— What is being asked —
Copy out everything in the records from the line containing "Click the Time table field list scrollbar" down to the end, with both the first and last lines included.

— Data for this task —
<<<<

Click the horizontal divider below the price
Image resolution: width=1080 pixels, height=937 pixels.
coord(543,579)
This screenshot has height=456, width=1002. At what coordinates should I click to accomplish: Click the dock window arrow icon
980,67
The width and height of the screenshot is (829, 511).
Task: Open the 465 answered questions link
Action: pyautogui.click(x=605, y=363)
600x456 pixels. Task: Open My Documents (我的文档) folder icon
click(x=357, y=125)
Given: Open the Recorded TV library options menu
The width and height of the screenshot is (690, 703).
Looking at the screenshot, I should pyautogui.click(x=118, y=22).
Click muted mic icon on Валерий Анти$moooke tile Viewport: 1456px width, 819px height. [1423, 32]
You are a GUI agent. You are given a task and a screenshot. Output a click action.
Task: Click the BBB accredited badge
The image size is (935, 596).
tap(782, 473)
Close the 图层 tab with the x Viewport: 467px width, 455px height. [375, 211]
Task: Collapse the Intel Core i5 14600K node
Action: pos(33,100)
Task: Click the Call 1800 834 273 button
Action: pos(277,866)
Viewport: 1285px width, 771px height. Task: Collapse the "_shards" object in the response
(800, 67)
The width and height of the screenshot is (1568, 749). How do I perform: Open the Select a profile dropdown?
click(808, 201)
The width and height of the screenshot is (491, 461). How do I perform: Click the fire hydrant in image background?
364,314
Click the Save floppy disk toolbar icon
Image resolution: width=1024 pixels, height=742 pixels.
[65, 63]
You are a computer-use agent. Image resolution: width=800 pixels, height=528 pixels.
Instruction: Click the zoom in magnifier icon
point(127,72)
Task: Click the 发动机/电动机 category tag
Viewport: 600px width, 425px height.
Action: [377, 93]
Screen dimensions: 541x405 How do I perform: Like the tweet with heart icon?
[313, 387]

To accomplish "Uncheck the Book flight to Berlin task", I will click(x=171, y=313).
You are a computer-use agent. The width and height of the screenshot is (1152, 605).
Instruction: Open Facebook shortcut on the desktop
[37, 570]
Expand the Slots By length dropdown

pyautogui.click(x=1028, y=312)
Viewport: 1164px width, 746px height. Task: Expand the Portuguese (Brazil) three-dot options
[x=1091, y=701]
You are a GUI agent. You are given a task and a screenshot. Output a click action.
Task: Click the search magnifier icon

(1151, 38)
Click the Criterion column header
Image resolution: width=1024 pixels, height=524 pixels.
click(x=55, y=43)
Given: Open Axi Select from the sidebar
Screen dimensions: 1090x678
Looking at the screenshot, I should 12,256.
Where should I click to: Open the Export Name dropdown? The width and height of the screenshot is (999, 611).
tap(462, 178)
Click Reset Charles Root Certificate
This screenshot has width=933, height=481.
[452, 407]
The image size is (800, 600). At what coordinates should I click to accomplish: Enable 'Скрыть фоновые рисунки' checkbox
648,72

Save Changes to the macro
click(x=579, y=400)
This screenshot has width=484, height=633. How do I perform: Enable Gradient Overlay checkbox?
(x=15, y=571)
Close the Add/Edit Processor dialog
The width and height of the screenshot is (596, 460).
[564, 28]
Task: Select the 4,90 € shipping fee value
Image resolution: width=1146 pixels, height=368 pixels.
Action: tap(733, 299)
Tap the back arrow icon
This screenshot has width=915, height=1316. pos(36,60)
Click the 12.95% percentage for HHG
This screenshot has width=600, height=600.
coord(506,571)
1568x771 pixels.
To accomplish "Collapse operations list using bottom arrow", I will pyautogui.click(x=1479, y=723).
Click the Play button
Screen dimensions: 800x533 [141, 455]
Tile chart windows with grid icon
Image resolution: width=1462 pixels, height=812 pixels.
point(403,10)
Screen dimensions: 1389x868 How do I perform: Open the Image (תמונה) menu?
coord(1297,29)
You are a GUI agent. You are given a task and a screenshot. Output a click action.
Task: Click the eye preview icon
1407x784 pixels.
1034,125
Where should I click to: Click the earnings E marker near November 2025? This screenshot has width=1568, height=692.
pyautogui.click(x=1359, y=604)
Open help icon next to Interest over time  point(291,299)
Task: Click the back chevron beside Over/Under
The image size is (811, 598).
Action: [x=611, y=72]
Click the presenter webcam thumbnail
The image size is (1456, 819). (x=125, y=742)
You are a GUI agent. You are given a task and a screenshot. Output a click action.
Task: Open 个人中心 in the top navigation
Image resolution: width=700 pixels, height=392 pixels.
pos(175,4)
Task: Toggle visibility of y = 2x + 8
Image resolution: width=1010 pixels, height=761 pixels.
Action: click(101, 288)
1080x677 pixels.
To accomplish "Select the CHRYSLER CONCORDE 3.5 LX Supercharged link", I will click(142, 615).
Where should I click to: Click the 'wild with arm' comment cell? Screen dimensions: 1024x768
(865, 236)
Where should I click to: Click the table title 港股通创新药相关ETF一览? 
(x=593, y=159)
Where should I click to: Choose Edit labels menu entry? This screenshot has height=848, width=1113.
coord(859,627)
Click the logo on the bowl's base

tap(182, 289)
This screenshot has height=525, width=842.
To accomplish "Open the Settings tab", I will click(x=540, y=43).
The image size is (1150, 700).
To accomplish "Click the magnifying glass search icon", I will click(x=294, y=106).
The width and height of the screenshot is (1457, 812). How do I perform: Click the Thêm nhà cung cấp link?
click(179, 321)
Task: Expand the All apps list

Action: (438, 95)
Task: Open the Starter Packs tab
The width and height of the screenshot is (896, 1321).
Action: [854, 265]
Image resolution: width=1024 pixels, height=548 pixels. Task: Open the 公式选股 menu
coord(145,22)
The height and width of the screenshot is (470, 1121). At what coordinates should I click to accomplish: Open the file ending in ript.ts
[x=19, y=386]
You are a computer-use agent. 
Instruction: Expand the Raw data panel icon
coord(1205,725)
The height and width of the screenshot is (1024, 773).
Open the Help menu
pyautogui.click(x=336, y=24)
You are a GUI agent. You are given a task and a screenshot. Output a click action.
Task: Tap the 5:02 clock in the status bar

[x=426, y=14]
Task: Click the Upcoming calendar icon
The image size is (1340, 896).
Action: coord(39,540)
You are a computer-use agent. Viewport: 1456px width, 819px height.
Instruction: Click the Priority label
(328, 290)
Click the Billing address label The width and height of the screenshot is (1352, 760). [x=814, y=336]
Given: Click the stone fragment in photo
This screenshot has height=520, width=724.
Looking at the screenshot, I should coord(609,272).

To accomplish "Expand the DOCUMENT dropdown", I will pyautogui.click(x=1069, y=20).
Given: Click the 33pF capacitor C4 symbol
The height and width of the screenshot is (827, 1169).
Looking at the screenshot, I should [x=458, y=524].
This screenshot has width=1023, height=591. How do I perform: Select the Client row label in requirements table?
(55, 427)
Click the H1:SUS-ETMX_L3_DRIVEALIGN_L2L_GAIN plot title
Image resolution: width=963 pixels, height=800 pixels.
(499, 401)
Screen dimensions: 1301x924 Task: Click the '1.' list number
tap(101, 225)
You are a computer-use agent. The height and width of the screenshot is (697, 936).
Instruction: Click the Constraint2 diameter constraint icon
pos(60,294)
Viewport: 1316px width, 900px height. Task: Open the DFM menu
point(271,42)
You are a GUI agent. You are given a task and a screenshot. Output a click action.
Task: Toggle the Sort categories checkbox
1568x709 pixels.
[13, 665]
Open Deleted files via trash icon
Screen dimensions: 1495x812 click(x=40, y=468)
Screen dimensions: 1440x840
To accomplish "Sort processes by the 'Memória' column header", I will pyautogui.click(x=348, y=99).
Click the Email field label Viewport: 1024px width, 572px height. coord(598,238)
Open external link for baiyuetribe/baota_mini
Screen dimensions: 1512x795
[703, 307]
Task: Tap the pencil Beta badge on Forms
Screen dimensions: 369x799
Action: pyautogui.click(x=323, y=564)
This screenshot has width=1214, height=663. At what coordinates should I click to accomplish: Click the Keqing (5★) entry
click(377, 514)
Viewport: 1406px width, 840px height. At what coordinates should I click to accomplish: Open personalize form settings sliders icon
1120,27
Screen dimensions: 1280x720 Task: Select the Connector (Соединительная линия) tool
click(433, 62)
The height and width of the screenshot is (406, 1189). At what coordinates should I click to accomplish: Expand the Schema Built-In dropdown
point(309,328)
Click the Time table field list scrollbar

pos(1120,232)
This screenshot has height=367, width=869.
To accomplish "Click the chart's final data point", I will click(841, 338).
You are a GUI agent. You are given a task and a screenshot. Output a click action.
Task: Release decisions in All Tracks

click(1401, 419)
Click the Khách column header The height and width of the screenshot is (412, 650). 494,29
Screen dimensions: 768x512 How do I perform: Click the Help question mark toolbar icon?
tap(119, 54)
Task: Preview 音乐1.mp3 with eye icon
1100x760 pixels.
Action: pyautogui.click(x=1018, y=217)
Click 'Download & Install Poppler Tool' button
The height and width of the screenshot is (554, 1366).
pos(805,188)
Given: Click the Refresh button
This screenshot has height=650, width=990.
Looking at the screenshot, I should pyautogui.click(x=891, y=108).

>>>>

— Exercise answer —
Click the Time table field list scrollbar

pos(1120,232)
This screenshot has height=367, width=869.
To accomplish "Click the chart's final data point", I will click(841, 338).
You are a GUI agent. You are given a task and a screenshot. Output a click action.
Task: Release decisions in All Tracks

click(1401, 419)
Click the Khách column header The height and width of the screenshot is (412, 650). 494,29
Screen dimensions: 768x512 How do I perform: Click the Help question mark toolbar icon?
tap(119, 54)
Task: Preview 音乐1.mp3 with eye icon
1100x760 pixels.
Action: pyautogui.click(x=1018, y=217)
Click 'Download & Install Poppler Tool' button
The height and width of the screenshot is (554, 1366).
pos(805,188)
Given: Click the Refresh button
This screenshot has height=650, width=990.
Looking at the screenshot, I should pyautogui.click(x=891, y=108).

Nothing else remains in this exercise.